Emsal Mahkeme Kararı İstanbul Bölge Adliye Mahkemesi 16. Hukuk Dairesi 2019/2110 E. 2022/372 K. 04.03.2022 T.

Görüntülediğiniz mahkeme kararı kesinleşmiş bir karardır.

T.C.
İSTANBUL
BÖLGE ADLİYE MAHKEMESİ
16. HUKUK DAİRESİ
T Ü R K M İ L L E T İ A D I N A
İ S T İ N A F K A R A R I
DOSYA NO: 2019/2110 Esas
KARAR NO: 2022/372 Karar
İNCELENEN KARARIN
MAHKEMESİ: BAKIRKÖY 1. FİKRİ VE SINAÎ HAKLAR HUKUK MAHKEMESİ
TARİHİ: 14/05/2019
NUMARASI: 2017/457 E. – 2019/171 K.
DAVANIN KONUSU: Tazminat (Fikir Ve Sanat Eserleri Sahipliğinden Kaynaklanan)
KARAR TARİHİ: 04/03/2022
İstinaf incelemesi için dairemize gönderilen dosyanın ilk incelemesi tamamlanmış olmakla, HMK 353. ve 356. maddeleri gereğince dosya içeriğine göre duruşma yapılmasına gerek görülmeden dosya üzerinde yapılan inceleme sonucu;
G E R E Ğ İ D Ü Ş Ü N Ü L D Ü:
DAVA: Davacı vekili dava dilekçesinde; müvekkilinin “…” adlı iki ciltlik eserin sahibi olduğunu, söz konusu eserin … yılında Pakistan da yapılan … yarışmasında Dünya birinciliği aldığını, davacının davalıya hak ve yetkileri devrolunduktan sonraki dönemde, eserde değişiklikler yaptığını ve davalı şirkete sözleşmenin yeni koşullara göre uyarlanması teklifini sunduğunu, ancak davalının sözleşmenin … San.A.Ş ile yapılan sözleşme olduğunu belirterek, yeni bir sözleşme gerçekleştirmeye yanaşmadığını ve eseri eski içeriğiyle basmaya devam ettiğini, buna rağmen davalının müvekkilinin izni olmadan ve aralarında bir sözleşme bulunmamasına rağmen, müvekkilinin maliki olduğu söz konusu orijinal eseri, farklı yıllarda basımını gerçekleştirerek kamuya arz ettiğini ve bu durumun müvekkilinin mali ve manevi haklarını ihlal ettiğini iddia ederek, FSEK’in 68. Maddesi uyarınca, üç katı tazminat talebine karşılık şimdilik 5.000,00 TL’nin ve FSEK 70/1 maddesi uyarınca ihlal edilen manevi haklara karşılık 20.000,00 TL’nin, haksız fiil tarihinden, tahsil tarihine kadarki dönem için işleyecek avans faizi ile birlikte davalıdan tahsilini talep ve dava etmiştir.
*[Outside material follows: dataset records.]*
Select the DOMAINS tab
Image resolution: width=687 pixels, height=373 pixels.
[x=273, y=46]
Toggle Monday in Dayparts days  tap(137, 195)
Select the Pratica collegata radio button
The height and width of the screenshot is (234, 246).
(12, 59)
CEVAP:Davalı vekili cevap dilekçesinde; müvekkili firmanın unvan değişikliğinden önce taraflar arasında 06.02.1985 tarihinde davacının yazarı olduğu …. ve… cilt eserleriyle ilgili telif sözleşmesi imzalandığını, davacı tarafından kaleme alınan … adlı iki ciltlik eserin tüm telif haklarının, hiçbir duraksama ve tereddüde yer vermeyecek şekilde müvekkili firmaya ait olduğunu, bu hususun, eserin yazarı davacının imzasını taşıyan 15.09.1996 Tarihli Telif Hakkı Devir sözleşmesi ile sabit olduğunu, bu sözleşmenin aynı zamanda bir ibraname niteliği de taşıdığını, davacının eserin ismini de tam ve açık olarak zikrederek, bu eserle ilgili, o tarihe kadar da yapılanlar dahil olmak üzere bütün baskı ve yayım haklarını müvekkili firmaya devrettiğini ve bütün telif haklarını da aldığını beyan ve ikrar ettiğini ve dolasıyla müvekkili nezdinde davacıya ait hiçbir hak ve alacağın bulunmadığını savunarak, davanın reddine karar verilmesini istemiştir.
MAHKEME KARARI: Bakırköy 1. Fikri ve Sınaî Haklar Hukuk Mahkemesi 14.05.2019 tarihli 2017/457 E. – 2019/171 K.sayılı kararıyla; “…davacının eser sahibi olduğu ” ….” adlı iki ciltlik eserin, basım, yayın ve telif haklarını davalı şirkete (önceki unvanı ile) bedeli karşılığında devrettiği, sözleşmenin FSEK ve TBK 488 ve devamı maddeleri anlamında geçerli olduğu, davacının her ne kadar TBK 491 maddesi uyarınca sözleşmede baskı adedi belirtilmemişse, yayımcının ancak bir basım yapma hakkı olduğu şeklindeki düzenleme nedeniyle sonraki basıların izinsiz olduğunu ileri sürmüş ise de, bu yasa maddesindeki düzenlemenin, sözleşmede kaç bası olduğunun belirtilmemesi halinde gündeme gelecek olup, davaya konu telif sözleşmesinde ise, süresiz tüm basıların devri kararlaştırılmış olduğundan, olayımızda uygulanma alanı bulunmadığı, davacının ilave telif ücreti isteme hakkı söz konusu olmayacağı gerekçesiyle, telif ücretine dair talebin reddine, Davacının manevi tazminat talebine gelince, davalı şirket davacıya ait eseri telif sözleşmesi kapsamında yayımlamış ve nüshalarında yazar olarak davacının adı gösterildiğinden, manevi tazminat koşulları oluşmadığı gerekçesiyle davacının manevi tazminata ilişkin talebinin de reddine” karar verilmiştir.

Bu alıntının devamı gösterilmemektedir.